| Exercise description |
Go through the lines below and retype each one exactly.

------------

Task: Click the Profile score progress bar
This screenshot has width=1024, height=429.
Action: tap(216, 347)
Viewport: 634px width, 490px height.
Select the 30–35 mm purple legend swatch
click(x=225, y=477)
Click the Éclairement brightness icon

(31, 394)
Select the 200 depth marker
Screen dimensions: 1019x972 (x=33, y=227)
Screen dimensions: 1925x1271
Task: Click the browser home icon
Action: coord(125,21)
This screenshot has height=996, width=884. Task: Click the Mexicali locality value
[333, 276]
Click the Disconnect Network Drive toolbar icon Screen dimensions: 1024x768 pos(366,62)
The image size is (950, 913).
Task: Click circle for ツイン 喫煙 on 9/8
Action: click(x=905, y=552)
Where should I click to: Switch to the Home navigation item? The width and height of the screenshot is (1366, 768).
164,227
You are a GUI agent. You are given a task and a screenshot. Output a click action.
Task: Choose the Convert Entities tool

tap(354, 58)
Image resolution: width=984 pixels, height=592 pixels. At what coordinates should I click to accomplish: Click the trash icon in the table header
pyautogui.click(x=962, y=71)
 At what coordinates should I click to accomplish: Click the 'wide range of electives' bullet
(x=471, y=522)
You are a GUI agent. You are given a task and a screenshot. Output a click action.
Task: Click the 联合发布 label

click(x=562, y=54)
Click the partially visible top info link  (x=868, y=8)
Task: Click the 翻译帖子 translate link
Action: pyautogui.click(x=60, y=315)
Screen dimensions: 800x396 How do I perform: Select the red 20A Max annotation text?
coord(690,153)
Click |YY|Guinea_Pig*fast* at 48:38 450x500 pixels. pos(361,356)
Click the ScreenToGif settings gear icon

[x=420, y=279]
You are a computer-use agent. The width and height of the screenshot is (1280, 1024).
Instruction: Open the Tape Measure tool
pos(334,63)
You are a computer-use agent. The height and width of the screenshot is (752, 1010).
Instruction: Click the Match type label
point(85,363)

------------

| Exercise result |
Task: Click the Profile score progress bar
This screenshot has width=1024, height=429.
Action: tap(216, 347)
Viewport: 634px width, 490px height.
Select the 30–35 mm purple legend swatch
click(x=225, y=477)
Click the Éclairement brightness icon

(31, 394)
Select the 200 depth marker
Screen dimensions: 1019x972 (x=33, y=227)
Screen dimensions: 1925x1271
Task: Click the browser home icon
Action: coord(125,21)
This screenshot has height=996, width=884. Task: Click the Mexicali locality value
[333, 276]
Click the Disconnect Network Drive toolbar icon Screen dimensions: 1024x768 pos(366,62)
The image size is (950, 913).
Task: Click circle for ツイン 喫煙 on 9/8
Action: click(x=905, y=552)
Where should I click to: Switch to the Home navigation item? The width and height of the screenshot is (1366, 768).
164,227
You are a GUI agent. You are given a task and a screenshot. Output a click action.
Task: Choose the Convert Entities tool

tap(354, 58)
Image resolution: width=984 pixels, height=592 pixels. At what coordinates should I click to accomplish: Click the trash icon in the table header
pyautogui.click(x=962, y=71)
 At what coordinates should I click to accomplish: Click the 'wide range of electives' bullet
(x=471, y=522)
You are a GUI agent. You are given a task and a screenshot. Output a click action.
Task: Click the 联合发布 label

click(x=562, y=54)
Click the partially visible top info link  (x=868, y=8)
Task: Click the 翻译帖子 translate link
Action: pyautogui.click(x=60, y=315)
Screen dimensions: 800x396 How do I perform: Select the red 20A Max annotation text?
coord(690,153)
Click |YY|Guinea_Pig*fast* at 48:38 450x500 pixels. pos(361,356)
Click the ScreenToGif settings gear icon

[x=420, y=279]
You are a computer-use agent. The width and height of the screenshot is (1280, 1024).
Instruction: Open the Tape Measure tool
pos(334,63)
You are a computer-use agent. The height and width of the screenshot is (752, 1010).
Instruction: Click the Match type label
point(85,363)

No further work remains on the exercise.